▸ **Problem requirements**:
Starting at the first line of the entries below, output every line exactly, up to and including the line with "Collapse the In-Sight".

▸ **Collection entries**:
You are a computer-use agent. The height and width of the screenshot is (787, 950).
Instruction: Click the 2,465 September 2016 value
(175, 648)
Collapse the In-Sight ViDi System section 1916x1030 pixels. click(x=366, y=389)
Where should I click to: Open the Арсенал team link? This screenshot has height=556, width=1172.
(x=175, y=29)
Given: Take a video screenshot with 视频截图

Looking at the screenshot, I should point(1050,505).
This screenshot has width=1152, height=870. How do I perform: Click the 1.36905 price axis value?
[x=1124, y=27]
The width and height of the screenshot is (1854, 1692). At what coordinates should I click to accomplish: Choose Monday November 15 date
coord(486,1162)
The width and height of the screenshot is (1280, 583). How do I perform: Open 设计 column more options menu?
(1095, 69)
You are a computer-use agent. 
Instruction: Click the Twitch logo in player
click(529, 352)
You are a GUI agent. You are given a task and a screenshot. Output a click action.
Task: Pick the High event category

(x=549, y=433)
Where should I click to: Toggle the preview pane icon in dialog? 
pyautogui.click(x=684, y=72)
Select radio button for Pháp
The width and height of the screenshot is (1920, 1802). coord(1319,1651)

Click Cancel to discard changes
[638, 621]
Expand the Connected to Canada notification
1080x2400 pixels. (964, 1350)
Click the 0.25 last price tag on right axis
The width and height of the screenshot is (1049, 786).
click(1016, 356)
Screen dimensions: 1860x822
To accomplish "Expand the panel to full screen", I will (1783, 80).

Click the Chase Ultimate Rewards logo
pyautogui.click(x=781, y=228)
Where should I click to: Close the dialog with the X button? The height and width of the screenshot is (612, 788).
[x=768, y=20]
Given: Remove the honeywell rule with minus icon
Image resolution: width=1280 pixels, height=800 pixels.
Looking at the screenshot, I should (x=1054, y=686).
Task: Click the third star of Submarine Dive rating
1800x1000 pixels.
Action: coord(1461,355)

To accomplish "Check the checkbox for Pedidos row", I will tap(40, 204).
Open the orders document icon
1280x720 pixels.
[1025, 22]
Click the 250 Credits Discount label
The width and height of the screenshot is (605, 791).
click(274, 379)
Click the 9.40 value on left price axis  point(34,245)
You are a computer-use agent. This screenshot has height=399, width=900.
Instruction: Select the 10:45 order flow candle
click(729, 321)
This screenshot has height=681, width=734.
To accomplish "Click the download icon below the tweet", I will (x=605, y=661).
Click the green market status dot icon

▸ **Response**:
You are a computer-use agent. The height and width of the screenshot is (787, 950).
Instruction: Click the 2,465 September 2016 value
(175, 648)
Collapse the In-Sight ViDi System section 1916x1030 pixels. click(x=366, y=389)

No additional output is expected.